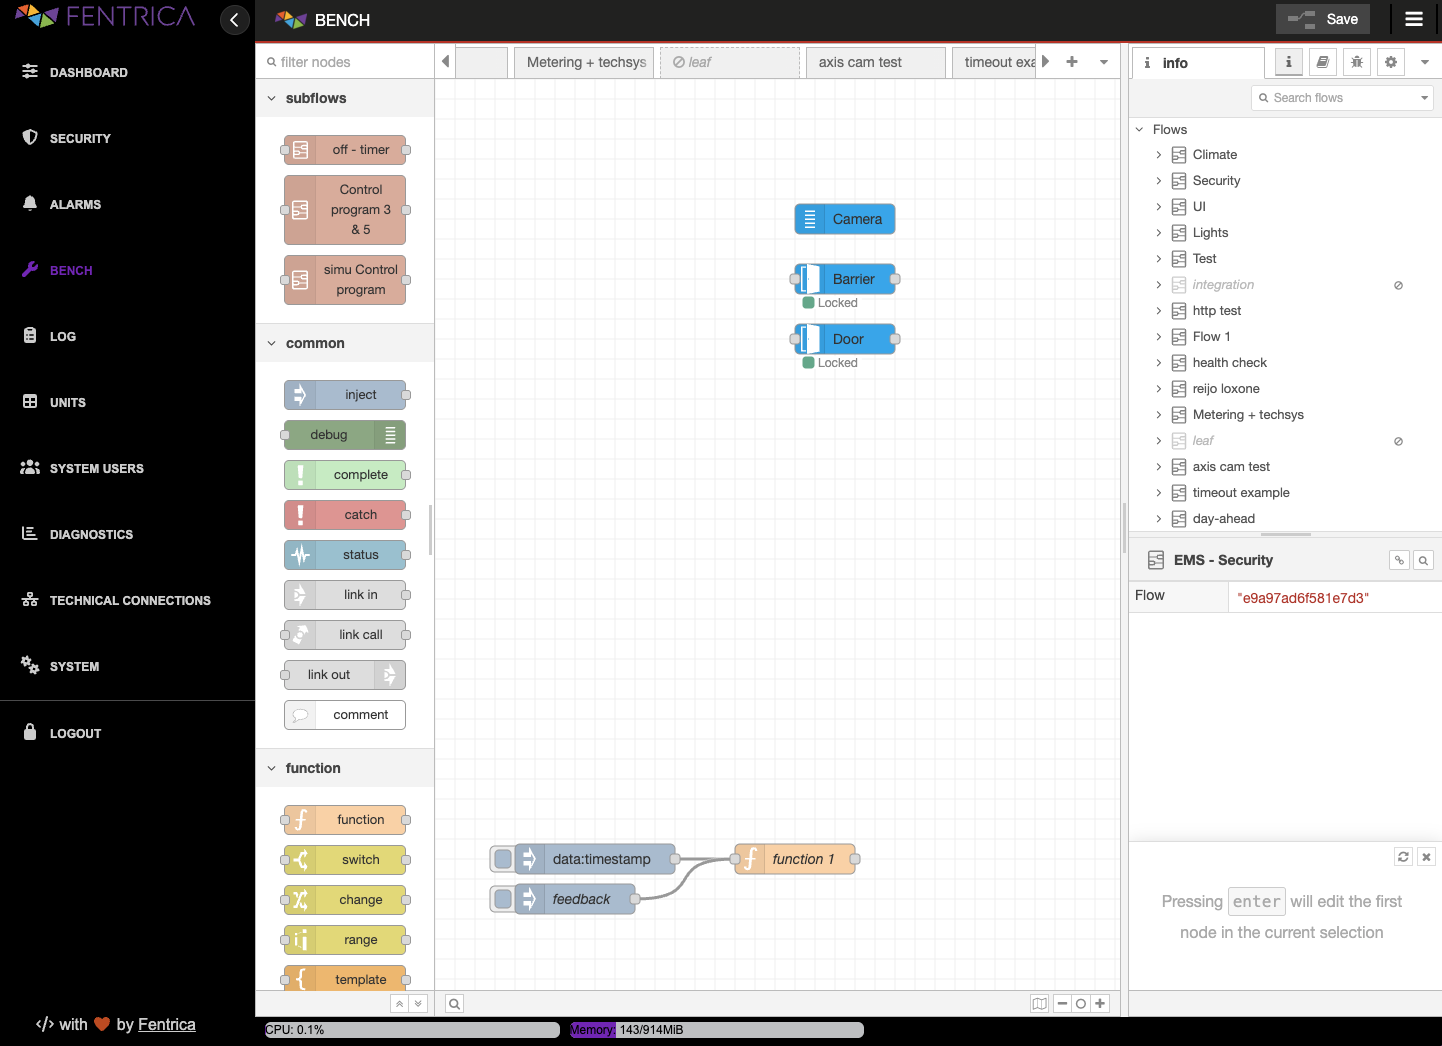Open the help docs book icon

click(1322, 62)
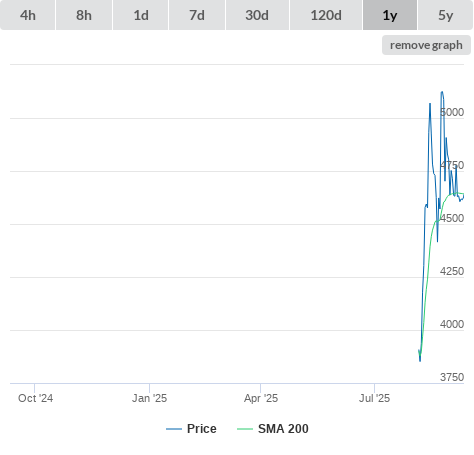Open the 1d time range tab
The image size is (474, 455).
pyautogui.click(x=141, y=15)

--

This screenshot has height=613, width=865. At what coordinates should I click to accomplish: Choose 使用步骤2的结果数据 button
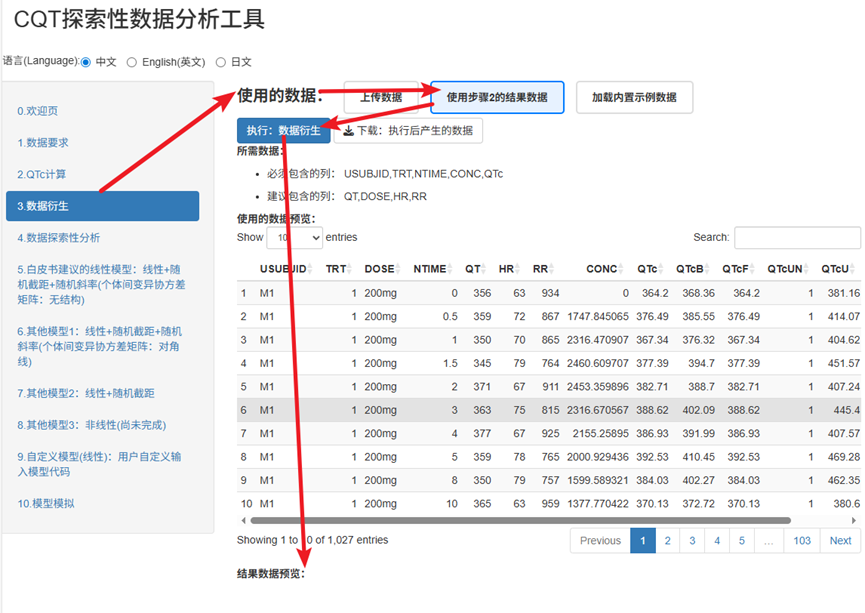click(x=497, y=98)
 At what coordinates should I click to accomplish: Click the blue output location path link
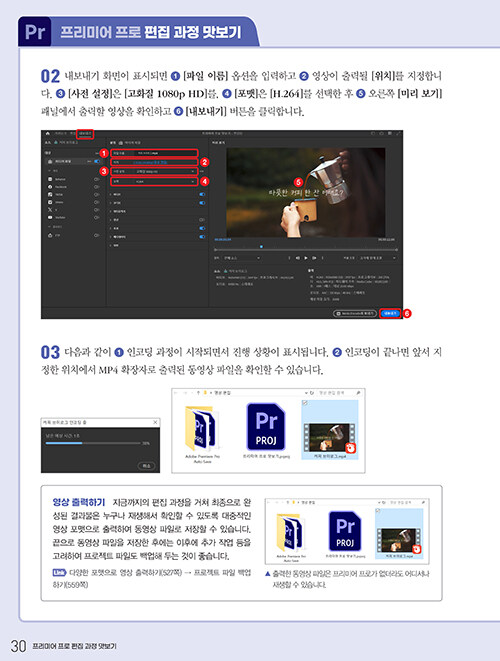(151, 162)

TASK REQUIREMENTS ->
Write the rows from the line with "Open the help docs book icon" to the line with "pyautogui.click(x=141, y=15)" as a JSON list of strings, one string per line, without blank lines or pictures.

SOLUTION BELOW ->
[
  "Open the help docs book icon",
  "click(1322, 62)",
  "Open the 1d time range tab",
  "The image size is (474, 455).",
  "pyautogui.click(x=141, y=15)"
]